• Consegne:
A - Nel testo sulla crisi degli alloggi e dei senzatetto, di quanto sono diminuiti i senzatetto a Houston dal 2011?
B - Scrivi il seguito del testo sulla crisi degli alloggi e dei senzatetto, cominciando dopo la sua ultima frase.

• Testo estratto:
Nel 2022, durante la campagna per l’elezione a sindaco di Los Angeles, né la candidata Karen Bass, che ha vinto, né il suo avversario Rick Caruso erano disposti a sfidare i processi antidemocratici che hanno permesso a piccoli gruppi di persone di bloccare la costruzione di nuovi alloggi. Caruso voleva dare più potere ai proprietari di case per rispettare “le loro preferenze in modo più netto”, come ha scritto Ezra Klein sul New York Times: questo significa permettere ai residenti di bloccare più facilmente le nuove costruzioni (dopo la vittoria, Bass ha vagamente riconosciuto la necessità di ospitare più abitanti nei quartieri ricchi, un impegno tiepido che rivela come i politici progressisti continuino a farsi influenzare dai movimenti Nimby (not in my backyard, non nel mio cortile).
“Sono quarant’anni che alimentiamo questa situazione, e probabilmente ce ne vorranno altri quaranta per uscirne”, mi ha detto Eric Tars, del National homelessness law center.
Costruire la quantità di alloggi a basso prezzo necessaria a interrompere il flusso quotidiano di persone che finiscono a vivere per strada non è un progetto che si possa risolvere in un singolo ciclo elettorale. Probabilmente servirà più tempo. Cosa si possa fare nel frattempo è difficile a dirsi, e richiederà investimenti in alloggi temporanei. Durante la pandemia sono nati, per necessità, modelli migliori di rifugi per senza dimora. L’uso degli spazi alberghieri ha permesso ai senzatetto di avere le proprie stanze, permettendo alle famiglie di rimanere insieme (nei dormitori le persone spesso sono separate in base al sesso, gli animali domestici sono vietati e manca la privacy). Il successo di Houston nel combattere il fenomeno dei senzatetto, diminuiti del 62 per cento dal 2011, suggerisce che garantire alle persone degli alloggi permanenti è la strada per il successo (a Houston non sono in vigore regolamenti che ostacolano la costruzione di nuovi alloggi).

• Dati mostrati:

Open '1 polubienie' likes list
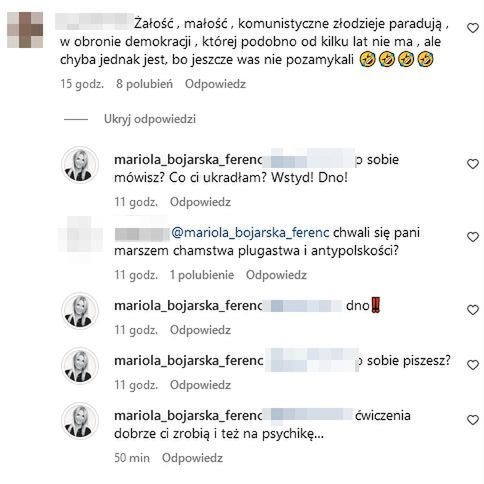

• Soluzioni:
A - Del 62 per cento.

B -
I pericoli per i democratici, nelle città in cui la crisi dei senzatetto si sta trasformando in un problema di ordine pubblico, sono evidenti. La loro inerzia rischia di scatenare una rivolta più ampia, soprattutto perché i prezzi elevati delle case impediscono a molti affittuari della classe media e medio-alta di comprarne una. Non dobbiamo illuderci che quella rivolta possa portare a una politica più umana.
Il semplice fatto di rendere meno visibile il fenomeno dei senzatetto è diventato un “successo”. La città di New York ha costantemente avuto il tasso di senzatetto più alto del paese, ma la cosa non è diventata una questione elettorale come sulla costa ovest del paese. Questo perché le persone che hanno perso la casa sono nascoste nei dormitori. Eppure dal 2012 il numero di famiglie che si rivolgono a queste strutture è cresciuto di più del 30 per cento, nonostante la città spenda circa tre miliardi di dollari all’anno per combattere il problema, un fatto che sintetizza chiaramente i fallimenti della politica. Qualcuno, prima o poi, dovrà assumerne la responsabilità.